Para pengusaha selama ini mengeluhkan tarif pajak yang terlalu tinggi, jenis pajak yang terlampau banyak, pajak berganda (double taxation), dan posisi petugas pajak yang terlampau tinggi. Sistem perpajakan di Indonesia sama sekali tidak mencerminkan kesetaraan antara wajib pajak dengan petugas pajak.
Sistem perpajakan di Indonesia terlalu memberatkan pengusaha. Survei Bank Dunia menunjukkan, pengusaha harus membayar pajak sebesar 38,8% dari keuntungan kotor. Selain menguras dana begitu besar, para pengusaha menyisihkan waktu hingga 560 jam per tahun untuk mengurusi pembayaran pajak.
Peraturan ketenagakerjaan juga terlampau memberatkan pemodal. Pekerja yang terkena PHK tetap mendapatkan uang pesangon meski si pekerja dipecat lantaran tindak kriminal atau pelanggaran berat. Tidak heran bila Indonesia tertinggi dalam soal biaya untuk mem-PHK karyawan, yaitu mencapai 145 gaji mingguan.
Untuk menarik minat investor, peraturan ketenagakerjaan memang tidak boleh hanya menguntungkan satu pihak, apakah itu pekerja, pengusaha sebagai pemberi kerja, ataukah konsumen sebagai pengguna produk dan pemakai jasa. Regulasi yang benar, dan ini harus diusahakan pemerintah, adalah peraturan ketenagakerjaan yang menguntungkan semua pihak. Menguntungkan pekerja, pengusaha, dan konsumen.
Tanpa salah satu pihak, tidak akan ada satu pun perusahaan yang bisa bertahan, apalagi berkembang. Sebuah perusahaan mampu eksis dan bahkan berkembang maju jika produk yang dihasilkan atau jasa yang disediakan diterima dan memuaskan konsumen, jika para pekerja bekerja dengan penuh semangat dan dedikasi, jika pengusaha tetap komit untuk menyuntikkan modal, baik untuk ekspansi usaha maupun ketika merugi.

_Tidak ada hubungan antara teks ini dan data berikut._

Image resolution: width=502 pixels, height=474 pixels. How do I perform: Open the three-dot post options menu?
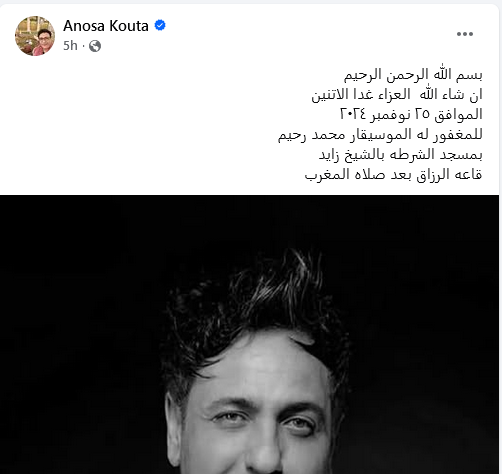click(465, 34)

Untuk membuat regulasi yang benar tidak sulit. Pemerintah bisa membentuk tim ahli untuk mempelajari berbagai regulasi di negara-negara maju seperti di Eropa, AS, dan Jepang. Juga regulasi di negara-negara Asia yang sudah mencapai tahapan kemajuan lebih baik dibanding Indonesia namun memiliki karakteristik yang hampir sama dengan Indonesia. Hanya dengan sedikit modifikasi, Indonesia akan memiliki regulasi yang baik di berbagai bidang.
Semua yang disarankan ini sesungguhnya sudah diketahui pemerintah. Persoalan pokok bukan pada ketidaktahuan, melainkan kemauan. Sangat boleh jadi, berbagai regulasi yang hanya menguntungkan pihak tertentu disebabkan oleh tingginya kepentingan para pengambil keputusan.
Pada awal 1990-an, Indonesia digolongkan dalam satu gerbong dengan Malaysia dan Thailand sebagai negara berkembang yang segera menjadi negara industri baru. Namun, pada awal 2000-an, Indonesia sudah dipindahkan ke gerbong lain bersama Vietnam dan Cina. Kini, Cina dan Vietnam lebih menarik minat pemodal asing ketimbang Indonesia.
Tiada solusi lain untuk membuka lapangan pekerjaan selain memperbaiki iklim investasi. Hanya dengan iklim investasi yang kondusif, para pemodal, dalam dan luar negeri, berani menanamkan modalnya.